By “access” I don’t just mean ability to find it, I mean ability to afford it. So here is an example. Old insurance: You and your employer split the premiums to the tune of, say, $600 a month, you paid co-pays of, let’s say, $15 for an office visit and $50 for an emergency room visit. So if you went and got a physical, plus one more visit, that was $30 and let’s say one visit to the emergency room, for which you paid $50 but when you got the bill you learned that without insurance you would have paid $7000. So without the insurance you would have paid, let’s say, $200 for the physical, $120 for the other visit, and $7000 for the ER visit for a total of $7320.
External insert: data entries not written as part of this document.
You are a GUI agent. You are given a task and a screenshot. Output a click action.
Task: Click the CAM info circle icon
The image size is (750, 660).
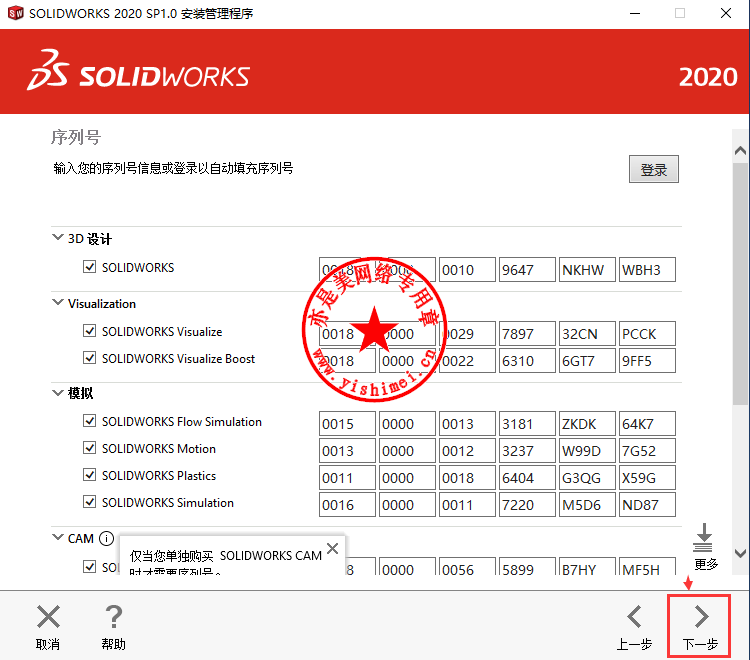point(106,538)
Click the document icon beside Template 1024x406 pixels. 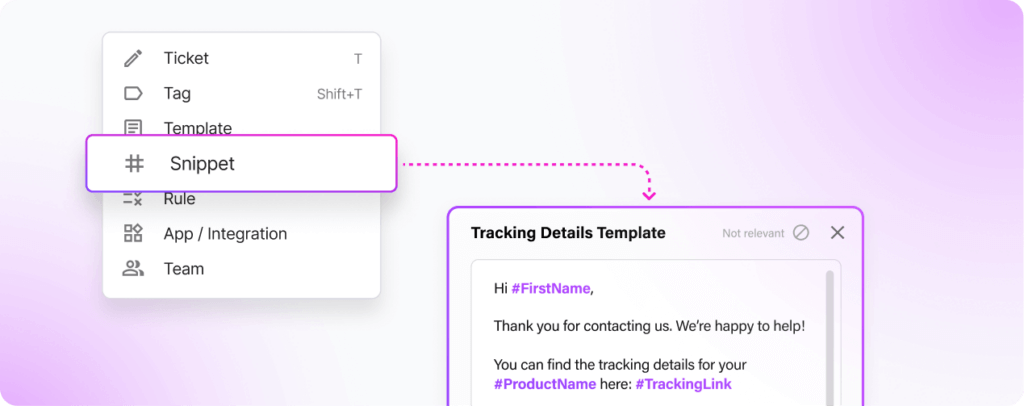[133, 127]
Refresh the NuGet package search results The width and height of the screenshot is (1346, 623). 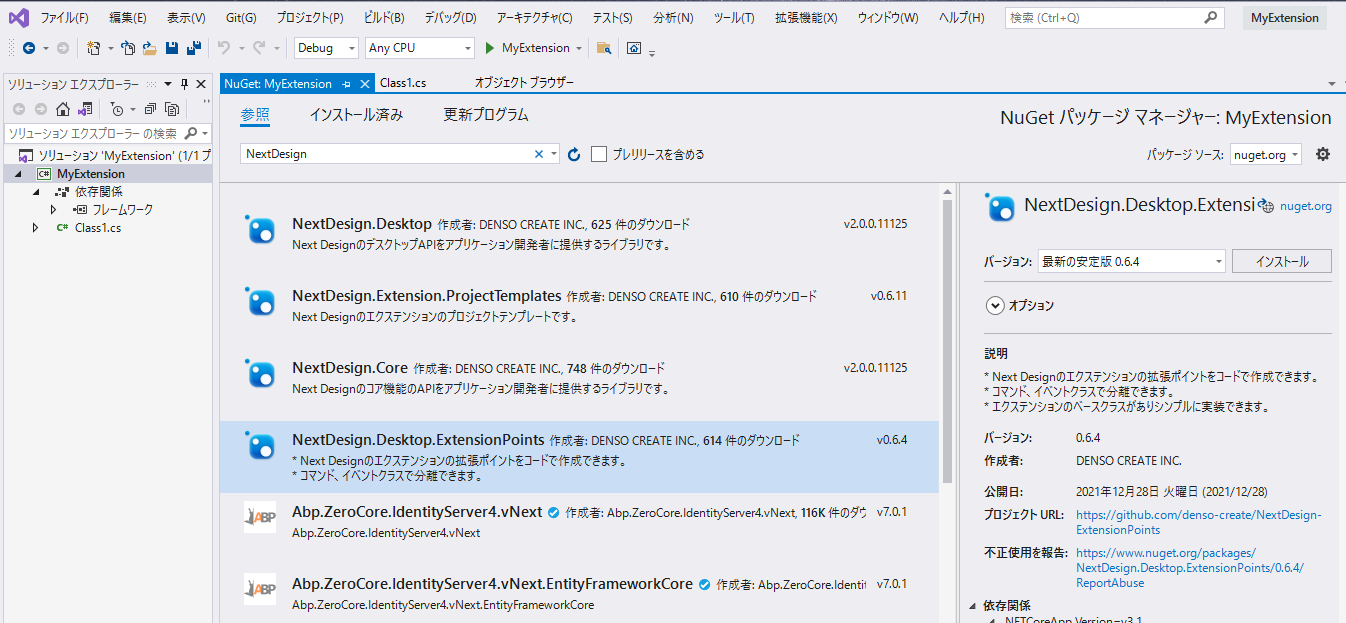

Under the new plan you and your employer split $300/month and you have a yearly deductible o $13,000. When you go get your physical it turns out to cost $648 with all the lab fees and things, and when you go to the ER it costs $7000 again, along with lab fees and diagnostic stuff, say $7400, and you get a bill from the hospital that says your insurance negotiated it down to $3000 and it’s due now. For a lot of people this is a large hunk of money, it’s all out-of-pocket, and its due now–plus, of course, you still have the monthly insurance cost.
So yeah, over the course of the year you are not actually paying any more. And you can probably call the hospital and negotiate a payment plan. But it still looks like a lot more money, and so…the next year you skip the physical, and you decide the bad cut isn’t really bad enough to go to the emergency room, you can probably put on some hydrogen peroxide and band-aids. And so on.
Voila, less access.
$7000 over the course of a year, deducted from your paycheck before you even see it vs. $3000 due right now is really going to affect your perception of what you’re paying for health care. Or to put it another way, now you really know what your health care costs and it’s too much. Even if, on a certain level, you know that the acetominophen you got at the ER, $28 for two pills, doesn’t reflect just the cost of the pill itself but cost of the training and expertise of the people who decided you needed it and administered it, and the overhead to keep the ER open and staffed, you also know that you can go to walgreens and get these pills and administer them yourself for about $6.